“Precio de ocasión”, decía el rótulo en una de las vitrinas de la armería Polini ubicada 50 metros al sur de la esquina sureste del Banco Central de Costa Rica en San José; al igual que los ciudadanos ilusos, mordimos el anzuelo

José David Guevara Muñoz

Yo sabía que no era un Rolex, pero era mi primer reloj y lo contemplaba y lucía como si fuera una máquina de esa reconocida marca mundial.

Acababa de dejar atrás los años de escuela y me disponía a dar mis primeros pasos en los pasillos de la educación secundaria, y nada mejor que asistir a clases llevando en la muñeca un signo distintivo de madurez.

Compramos, en compañía de papá, dos relojes de la misma marca -de cuyo nombre no quiero acordarme-; uno con carátula café, para mi hermano mayor, y otro de color azul, para mí.

Ochenta y cinco colones pagamos por cada uno de esos instrumentos para medir el tiempo. “Precio de ocasión”, decía el rótulo en una de las vitrinas de la armería Polini ubicada 50 metros al sur de la esquina sureste del Banco Central de Costa Rica en San José; al igual que los ciudadanos ilusos, mordimos el anzuelo.

Todo parecía indicar que se trataba de una excelente compra, una oferta bien aprovechada: bonito color, llamativo diseño, atractivo brazalete metálico, encantador sonido de la máquina.

¡Se veía matón el reloj!

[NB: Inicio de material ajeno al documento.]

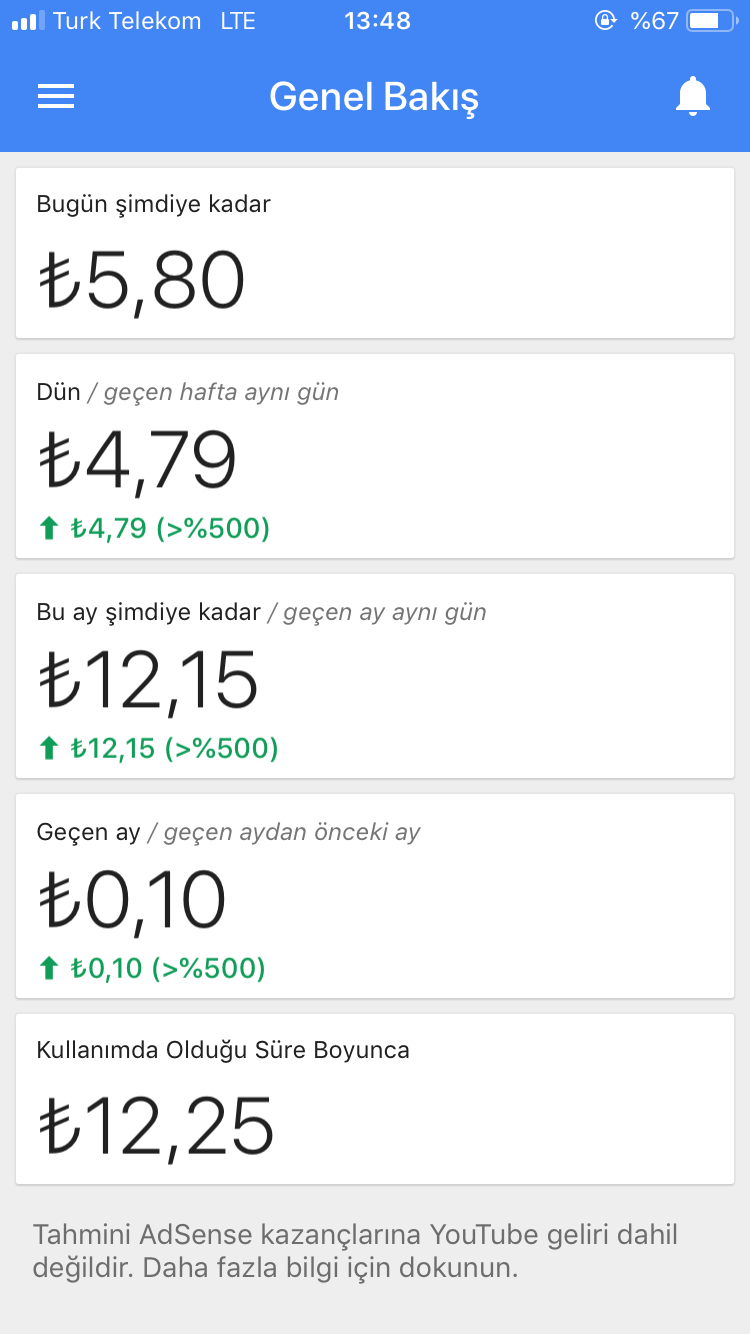Open the 'Bugün şimdiye kadar' earnings card
This screenshot has width=750, height=1334.
tap(375, 253)
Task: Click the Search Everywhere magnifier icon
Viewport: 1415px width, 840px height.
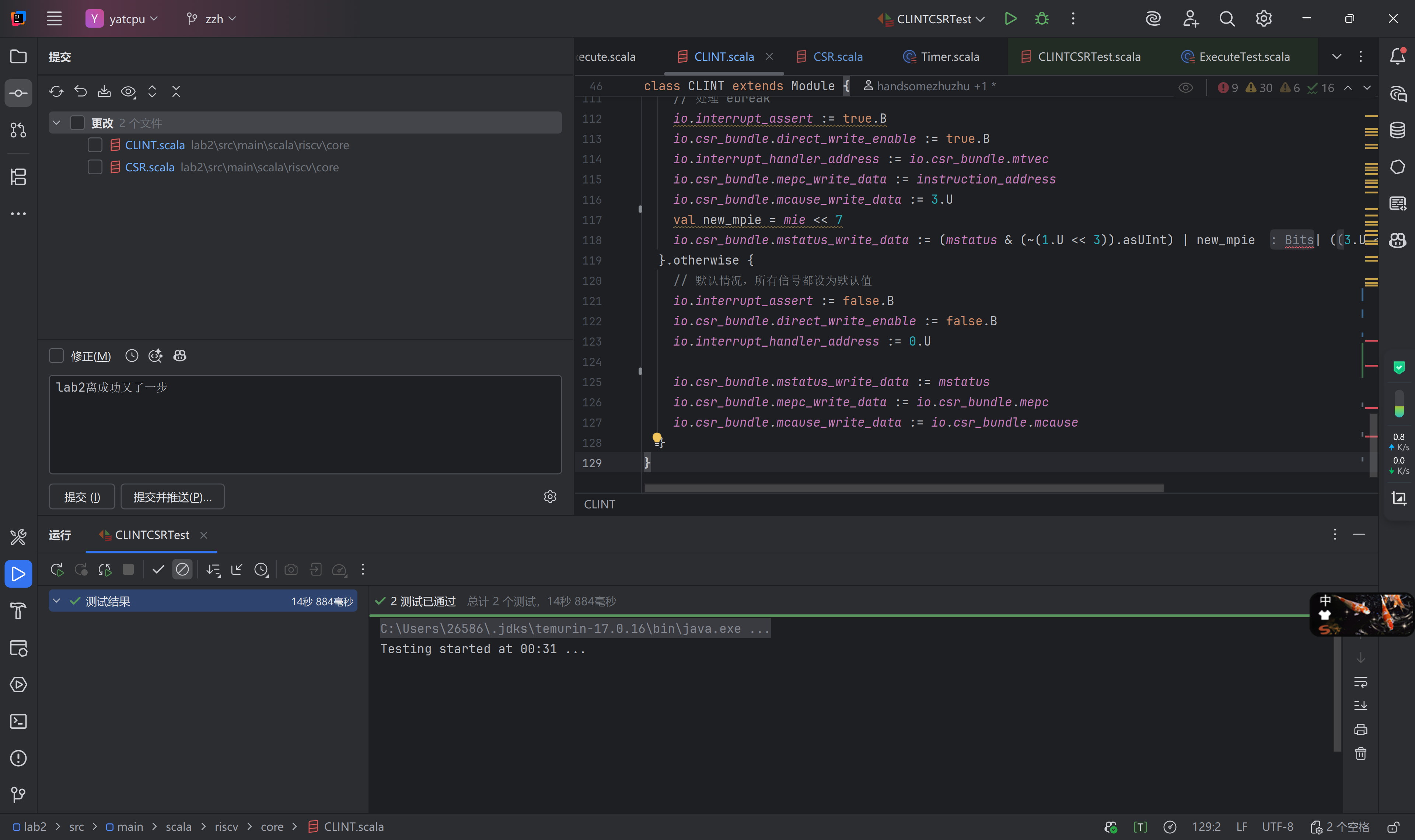Action: (x=1227, y=19)
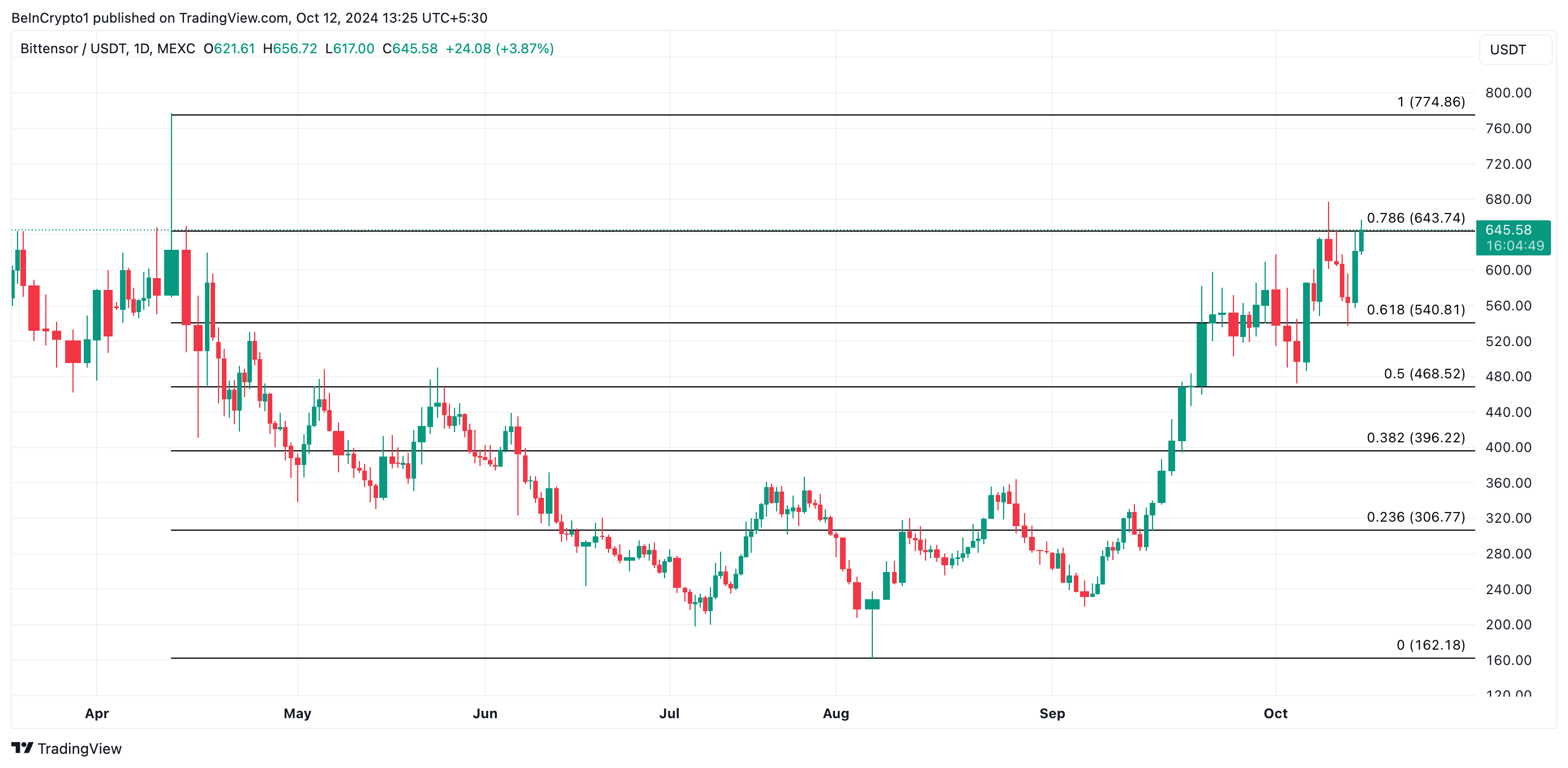Click the Jun label on time axis
Viewport: 1568px width, 768px height.
(485, 713)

Prometía. Ilusionaba, entusiasmaba, parecía marchar acorde con los tiempos… pero quedó debiendo…


Pero, como suele suceder en distintos ámbitos de la vida, por ejemplo la política: era más apariencia que calidad, más ruido que perfección, más pose que categoría.

La alegría inicial se fue evaporando y muy pronto caí en la cuenta de que mi reloj no era más que un cascarón sin sentido de la coordinación, una máquina carente de pesos y contrapesos, un engranaje sin aceitar, una triste colección de piñones improvisados.

De repente se volvió costumbre estar llevando el “Rolex” a una relojería ubicada en barrio Luján, en donde don José Ángel Solano, más que repararlo, hacía milagros para resucitarlo una y otra vez.

Sin embargo, llegó el día de la fatal noticia: el relojito murió, se le acabó la cuerda, pataleó la corona, naufragó el muelle, se frenaron las agujas, los números se vinieron abajo…

“Lo barato sale caro decían mis abuelos”. ¡Qué cierto!

Yo sabía que no era un Rolex, pero al principio lo contemplaba como si fuera uno. Lamentablemente, era un cascarón tan firme como la popularidad, tan sólido como las promesas de campaña electoral. Rápido, muy rápido, se le acabó la cuerda; puro bluf.